La petición fue presentada ante el juez federal Alvin Hellerstein, quien supervisa el caso en el Distrito Sur de Nueva York. Según los documentos consignados por las autoridades estadounidenses, la solicitud obedece a necesidades operativas vinculadas con la organización del proceso, el traslado de los acusados y aspectos relacionados con la seguridad.
La fiscalía propuso trasladar la audiencia del 30 de junio al 22 de julio. De acuerdo con la documentación judicial, tanto los representantes del gobierno estadounidense como los abogados de la defensa manifestaron su conformidad con el cambio de fecha.
El proceso forma parte de una causa federal en la que Maduro y Flores enfrentan acusaciones relacionadas con presuntos delitos de narcoterrorismo, narcotráfico y otros cargos presentados por la justicia estadounidense. Ambos se han declarado inocentes de las imputaciones formuladas en su contra.

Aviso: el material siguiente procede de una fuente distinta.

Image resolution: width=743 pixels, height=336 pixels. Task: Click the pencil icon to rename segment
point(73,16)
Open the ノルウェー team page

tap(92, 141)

Analistas consideran que el aplazamiento ha despertado interés debido a la relevancia política y judicial del caso, especialmente porque la fiscalía ha insistido en la necesidad de aplicar medidas especiales para el manejo de pruebas, testigos y procedimientos de seguridad.
Mientras se espera la decisión definitiva del juez, el expediente continúa avanzando en la etapa previa al juicio, considerada una de las fases más importantes para definir el rumbo del proceso en los próximos meses.